Re: darcs patch: FIX #1463 (implement 'ghc-pkg find-module')

Duncan Coutts Sun, 11 Nov 2007 15:42:43 -0800

On Sun, 2007-11-11 at 11:22 +0000, Claus Reinke wrote:
> > whatever format it likes. But we do need some info on the installed
> > packages. We can do that now by calling ghc-pkg list and ghc-pkg
> > describe on each one. ghc-pkg describe returns a standard format defined
> > in Distribution.InstalledPackageInfo in the Cabal library.
> > 
> > All we're asking for is a slightly faster way of doing that. When we
> > have 150 installed packages calling ghc-pkg 150 times will take three
> > and a half minutes (when I had 150 hackage packages installed I clocked
> > ghc-pkg at 1.5s to describe any package). Even if ghc-pkg were faster,
> > it's still just more convenient to do queries ourselves than by asking
> > ghc-pkg all the time.
> 
> if we can sort out how the '--bulk' query option i implemented can 
> fit in despite the regex dependency, you would have that option.
> 
>     http://hackage.haskell.org/trac/ghc/ticket/1839#comment:3
> 
> but what then? do you dump, read, and parse all package databases
> for all installed ghcs (not to mention other haskell implementations) 
> every time cabal is run?


Yes, but just for the configured compiler if that's ghc. For other
implementations we use whatever they provide which at the moment is
nothing, though nhc is going to have a package database at some point.

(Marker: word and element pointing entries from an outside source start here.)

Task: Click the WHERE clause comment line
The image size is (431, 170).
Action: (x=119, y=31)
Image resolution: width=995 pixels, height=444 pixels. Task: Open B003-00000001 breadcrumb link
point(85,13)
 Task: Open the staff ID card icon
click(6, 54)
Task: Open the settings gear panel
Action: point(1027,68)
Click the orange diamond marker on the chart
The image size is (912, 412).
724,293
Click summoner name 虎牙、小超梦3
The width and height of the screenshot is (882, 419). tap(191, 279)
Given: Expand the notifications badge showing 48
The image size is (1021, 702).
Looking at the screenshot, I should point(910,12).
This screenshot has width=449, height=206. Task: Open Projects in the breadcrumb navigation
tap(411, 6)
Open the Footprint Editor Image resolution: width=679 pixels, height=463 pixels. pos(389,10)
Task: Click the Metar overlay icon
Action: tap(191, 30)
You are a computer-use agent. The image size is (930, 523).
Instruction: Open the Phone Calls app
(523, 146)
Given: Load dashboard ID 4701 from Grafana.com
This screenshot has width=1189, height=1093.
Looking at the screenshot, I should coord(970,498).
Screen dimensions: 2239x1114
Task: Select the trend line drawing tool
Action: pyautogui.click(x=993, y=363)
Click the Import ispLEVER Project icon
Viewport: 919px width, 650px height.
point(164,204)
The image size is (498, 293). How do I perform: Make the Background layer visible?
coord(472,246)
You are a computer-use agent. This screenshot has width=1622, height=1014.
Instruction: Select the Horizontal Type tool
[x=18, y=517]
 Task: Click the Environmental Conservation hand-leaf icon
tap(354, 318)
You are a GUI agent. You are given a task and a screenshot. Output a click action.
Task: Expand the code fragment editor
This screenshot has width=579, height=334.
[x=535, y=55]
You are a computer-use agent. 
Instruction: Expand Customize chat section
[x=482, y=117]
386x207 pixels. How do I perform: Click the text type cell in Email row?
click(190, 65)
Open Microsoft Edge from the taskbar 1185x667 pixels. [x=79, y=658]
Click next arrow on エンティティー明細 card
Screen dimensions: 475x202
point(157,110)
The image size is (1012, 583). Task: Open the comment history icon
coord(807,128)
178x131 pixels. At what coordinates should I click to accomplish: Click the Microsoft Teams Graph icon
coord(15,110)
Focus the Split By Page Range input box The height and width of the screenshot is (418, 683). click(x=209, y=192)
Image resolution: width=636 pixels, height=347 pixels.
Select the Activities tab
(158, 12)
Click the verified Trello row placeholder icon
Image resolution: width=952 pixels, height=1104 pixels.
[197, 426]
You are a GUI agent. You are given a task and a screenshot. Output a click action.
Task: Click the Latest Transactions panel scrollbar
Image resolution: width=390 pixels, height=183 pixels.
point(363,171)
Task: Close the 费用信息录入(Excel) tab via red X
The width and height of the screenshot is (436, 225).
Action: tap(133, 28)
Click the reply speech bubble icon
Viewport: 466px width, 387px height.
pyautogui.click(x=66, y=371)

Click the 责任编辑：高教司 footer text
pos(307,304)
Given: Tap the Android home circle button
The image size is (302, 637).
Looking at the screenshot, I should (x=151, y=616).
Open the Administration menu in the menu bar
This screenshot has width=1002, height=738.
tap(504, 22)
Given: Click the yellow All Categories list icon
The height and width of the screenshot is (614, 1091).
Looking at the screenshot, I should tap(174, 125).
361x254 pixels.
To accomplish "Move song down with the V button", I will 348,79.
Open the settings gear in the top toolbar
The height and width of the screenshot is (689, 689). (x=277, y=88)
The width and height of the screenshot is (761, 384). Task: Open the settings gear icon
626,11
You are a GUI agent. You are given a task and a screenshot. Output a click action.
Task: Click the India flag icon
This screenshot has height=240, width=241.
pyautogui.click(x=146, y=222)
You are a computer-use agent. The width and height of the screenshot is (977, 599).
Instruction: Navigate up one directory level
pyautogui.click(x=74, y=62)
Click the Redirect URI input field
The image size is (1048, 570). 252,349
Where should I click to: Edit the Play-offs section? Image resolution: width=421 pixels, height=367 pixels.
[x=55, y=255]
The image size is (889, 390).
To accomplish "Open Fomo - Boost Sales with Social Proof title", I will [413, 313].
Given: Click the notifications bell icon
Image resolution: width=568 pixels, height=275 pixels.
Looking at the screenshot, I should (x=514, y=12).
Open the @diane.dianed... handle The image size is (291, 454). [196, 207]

> or do you store copies of all of them and keep them up-to-date? do you
> replicate all the functionality of ghc-pkg, ghc --make, hugs,
> nhc-make, ..?

Not of ghc-pkg, though we use a lot of the information it provides. We
are looking to replicate the functionality of ghc --make. Work on that
has been progressing recently.

> > As I see it, all of these cool features depend on Cabal being based on a
> > make-like system internally and doing dependency chasing itself. If you
> > follow cabal-devel you'll see we've started on some prototyping work in
> > that direction and we would welcome people to join in the fun.
> 
> i never understood how cabal came out without such a system
> in the first place.

Initially people implemented what was essential to get things working.
So they relied on ghc --make.

> but as it is now, i have to wonder: wouldn't it
> be easier to specify what cabal needs and have ways to expose
> the haskell implementation's dependency chasing results?
> 
> at what point does it become more useful to implement functionality
> in cabal rather than augmenting what exists and having cabal as a
> unifying interface? for everything beyond pure haskell import?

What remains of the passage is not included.